一方イギリスでは、留学生が家族を呼び寄せる「帯同ビザ」の制限を強化しました。これまでは修士や博士課程の学生でも家族を帯同できましたが、不正利用を防ぐため研究系大学院生以外は認められなくなりました。また、卒業後に滞在できる期間(Graduate Route)も2年から18か月へと短縮。教育と移民政策を明確に線引きする狙いがうかがえます。
さらにイギリスでは、留学生受け入れによる住宅需要の高騰や地域コミュニティへの影響も議論されています。こうした社会的負担を軽減するためにも、家族帯同や滞在期間の制限は避けられない措置だったといえます。教育の場を守りつつ、社会全体のバランスを取ることが求められているのです。
カナダ:人数と条件をコントロール
カナダも留学生の急増に伴い、住宅不足や公共サービスの逼迫といった社会問題に直面しました。そのため政府は留学生ビザに上限を設け、さらに卒業後に働ける資格(PGWP)の対象を一部のプログラムから外しました。
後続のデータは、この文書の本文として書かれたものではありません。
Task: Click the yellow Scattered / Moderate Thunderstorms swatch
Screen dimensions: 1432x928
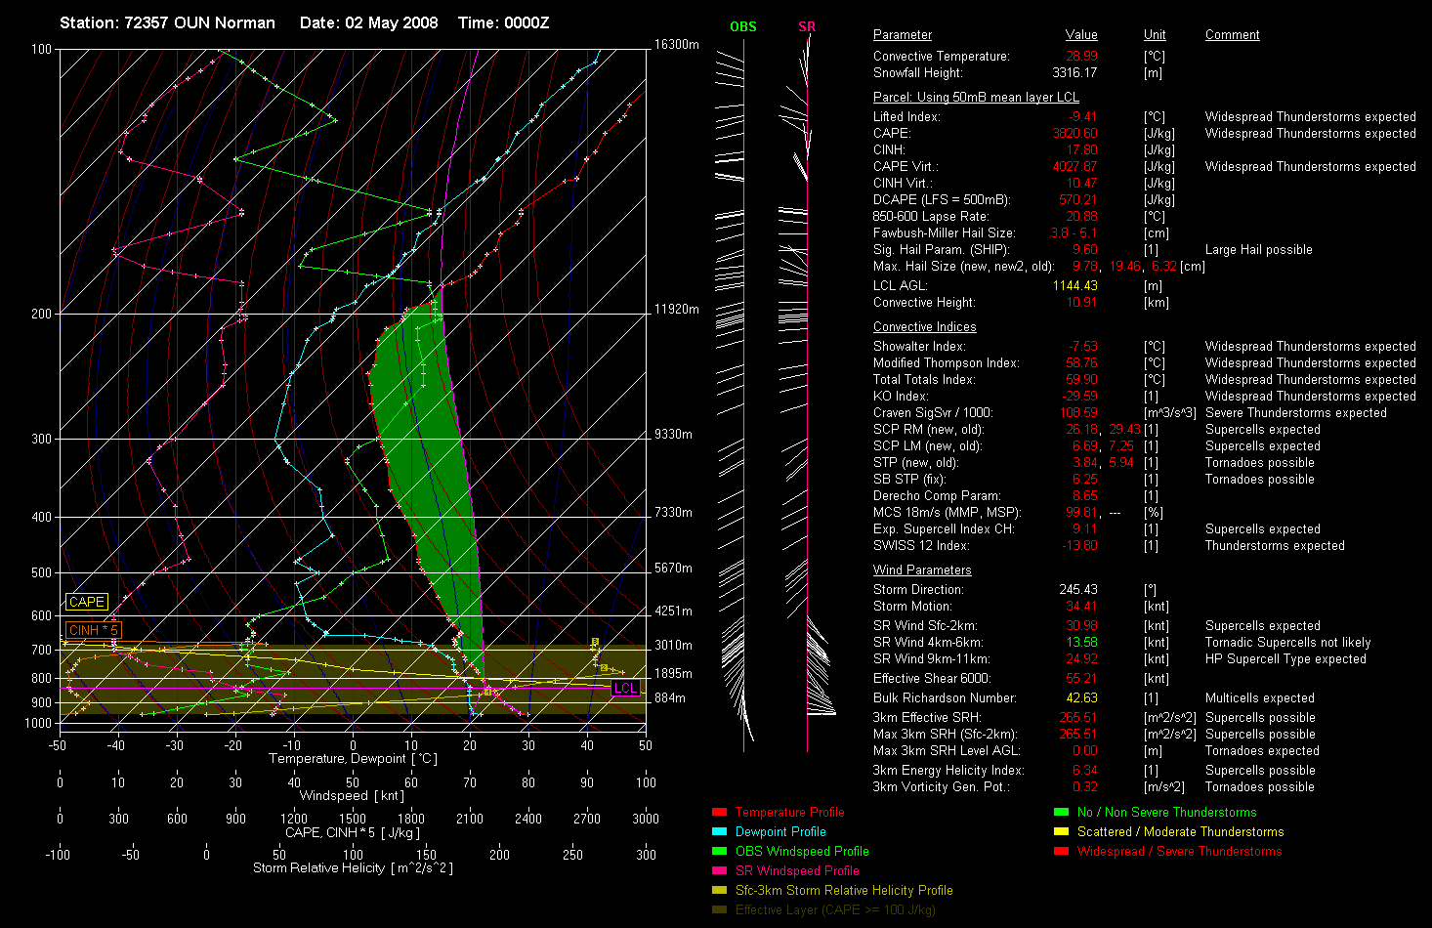Action: pyautogui.click(x=1061, y=831)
申請時の条件も厳格化され、生活費や貯蓄証明をより細かく提示しなければなりません。これにより「低コストで働くために入国する」ケースを減らし、本当に学ぶ意志のある人を優先する仕組みに改めています。特に、人気の都市部で深刻化していた住宅不足問題を背景に、学生数の増加をそのまま許すことは難しくなっていました。
カナダは多文化主義を掲げる国として留学生に寛容な姿勢を示してきましたが、近年は制度の持続性を重視する方向へと舵を切っています。受け入れ数をコントロールすることで社会資源を守り、結果的に真剣に学ぶ留学生により良い環境を提供しようという考え方です。
共通するキーワードは「監視」「制限」「透明性」
国ごとに方法は違っても、共通点は明らかです。
- アメリカは「滞在期間を固定」
- オーストラリアは「不正校を閉鎖」
- イギリスは「家族帯同を制限」
- カナダは「受け入れ人数や条件を制限」
どれも「教育を隠れ蓑にした就労」を防ぐことを目的としています。短期的には留学生数が減り、産業界が人手不足に悩む可能性があります。しかし長期的には、教育の質を守り、社会全体の信頼性を高める効果が期待されています。
留学生にとっても「真面目に学ぶ人ほど報われる制度」になっていくでしょう。これからはアジア各国でも同様の改革が広がる可能性があり、国際的な留学のあり方はますます透明で厳格なものへと進化していきそうです。制度の信頼性を高めることは、結果的に本物の教育環境を整えることにつながり、受け入れる国にとっても学生にとってもプラスになると考えられます。
最後まで読んでいただきありがとうございました。